Document text:
+===+
# Drywall Damage After Wallpaper Removal



## dberladyn (Apr 24, 2011)

I'm feeling lazy so I don't know how far I'll go in responding.

First off, is the wallpaper from the last two decades or is it older? You should try spraying the wall with water from a water bottle before you scrap. If the drywall was unsealed/unpainted before it was papered... I feel for you because that's a mess.

Once you have the paper removed, or all the paper that will come off after it's been wetted you'll have to make that call as to what you want. You've decided texture... if it's a heavy texture that will make thing easier (but I wouldn't do it).

Avoid sealing the drywall, don't do it yet. First go over the wall and remove all the loose gypsum and paper. Watch for bubbles, places where the surface paper is loose from the gypsum - cut these out. Next, pre-fill all the gouges... dent's... etc. with drywall filler, it's preferable to use a specialized filler but I want to keep this simple.

And to keep it simple... use mesh tape and tape over any places where the surface paper of the drywall is broken, cut, etc. Skim this tape with drywall compound. Let everything dry.

Next take a trowel or a wide knife... whatever works best for you and fill/smooth out the wall. Let it dry, sand and repeat until you are satisfied. If you think you have the knack... you should be able to skim the entire wall and fix as good as new ready for paint - smooth no texture.

If not, get it as good as you can, sand out any ridges, edges and as many imperfections as you can. At this stage you can prime/seal the wall then texture or texture then prime/seal... depending on the products you are using.

I recommend getting the wall as smooth as you can and then priming/sealing it. This way you'll see more flaws that you may want to fix, it will also help you find bubbles that you may have missed. These have to be gone before you can texture.

If you can't get the wall fairly smooth, you'll just have to apply a heavier texture.

Dan


----------
+===+
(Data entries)
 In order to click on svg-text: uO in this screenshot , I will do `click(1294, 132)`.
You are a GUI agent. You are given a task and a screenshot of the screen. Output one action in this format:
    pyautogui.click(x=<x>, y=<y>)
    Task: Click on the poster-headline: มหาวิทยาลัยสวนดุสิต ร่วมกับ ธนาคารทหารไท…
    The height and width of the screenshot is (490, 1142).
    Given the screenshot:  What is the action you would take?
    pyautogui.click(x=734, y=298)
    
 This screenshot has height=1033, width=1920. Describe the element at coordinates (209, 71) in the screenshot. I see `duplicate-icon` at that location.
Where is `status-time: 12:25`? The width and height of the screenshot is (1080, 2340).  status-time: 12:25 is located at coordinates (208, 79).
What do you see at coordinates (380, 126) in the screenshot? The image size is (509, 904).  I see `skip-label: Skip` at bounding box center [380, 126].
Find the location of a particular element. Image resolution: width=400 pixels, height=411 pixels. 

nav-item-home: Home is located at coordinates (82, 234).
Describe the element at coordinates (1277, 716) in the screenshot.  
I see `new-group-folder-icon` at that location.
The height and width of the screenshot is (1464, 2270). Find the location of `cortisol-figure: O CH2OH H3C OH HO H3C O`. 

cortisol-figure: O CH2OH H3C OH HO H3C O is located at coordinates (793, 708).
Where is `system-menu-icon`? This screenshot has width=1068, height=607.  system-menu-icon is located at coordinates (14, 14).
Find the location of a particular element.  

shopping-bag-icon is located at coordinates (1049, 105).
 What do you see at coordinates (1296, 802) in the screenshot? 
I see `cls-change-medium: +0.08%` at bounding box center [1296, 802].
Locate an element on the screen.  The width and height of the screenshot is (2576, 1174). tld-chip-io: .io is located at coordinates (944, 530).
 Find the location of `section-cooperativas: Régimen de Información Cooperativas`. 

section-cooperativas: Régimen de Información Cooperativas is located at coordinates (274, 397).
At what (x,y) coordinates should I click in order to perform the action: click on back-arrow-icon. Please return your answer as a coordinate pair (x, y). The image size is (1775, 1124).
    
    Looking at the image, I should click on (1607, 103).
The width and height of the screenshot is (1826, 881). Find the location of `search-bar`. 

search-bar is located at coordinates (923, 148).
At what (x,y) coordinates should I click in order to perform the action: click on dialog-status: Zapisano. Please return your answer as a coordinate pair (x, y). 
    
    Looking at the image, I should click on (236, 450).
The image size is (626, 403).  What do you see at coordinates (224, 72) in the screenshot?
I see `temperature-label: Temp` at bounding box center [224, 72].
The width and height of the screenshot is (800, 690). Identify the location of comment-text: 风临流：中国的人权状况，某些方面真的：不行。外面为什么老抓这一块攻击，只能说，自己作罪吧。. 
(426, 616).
+===+
Tasks and exercises:
a: In two sentences, summarize the forum post on repairing drywall after wallpaper removal.
b: According to the forum post on repairing drywall after wallpaper removal, what should be done with bubbles where the surface paper is loose from the gypsum?
c: Reproduce the forum post on repairing drywall after wallpaper removal, starting at "Avoid sealing the" and ending at "smooth no texture.", substituting "fiberglass tape" for "mesh tape".

Problem solutions:
a: The post advises spraying the wallpaper with water before scraping and then removing loose gypsum and paper, cutting out bubbles, pre-filling gouges, and covering broken surface paper with mesh tape skimmed with drywall compound. It then recommends smoothing the wall with a trowel or wide knife, sanding and repeating, and priming or sealing it to reveal remaining flaws, with a heavier texture if the wall cannot be made fairly smooth.

b: They should be cut out.

c:
Avoid sealing the drywall, don't do it yet. First go over the wall and remove all the loose gypsum and paper. Watch for bubbles, places where the surface paper is loose from the gypsum - cut these out. Next, pre-fill all the gouges... dent's... etc. with drywall filler, it's preferable to use a specialized filler but I want to keep this simple.

And to keep it simple... use fiberglass tape and tape over any places where the surface paper of the drywall is broken, cut, etc. Skim this tape with drywall compound. Let everything dry.

Next take a trowel or a wide knife... whatever works best for you and fill/smooth out the wall. Let it dry, sand and repeat until you are satisfied. If you think you have the knack... you should be able to skim the entire wall and fix as good as new ready for paint - smooth no texture.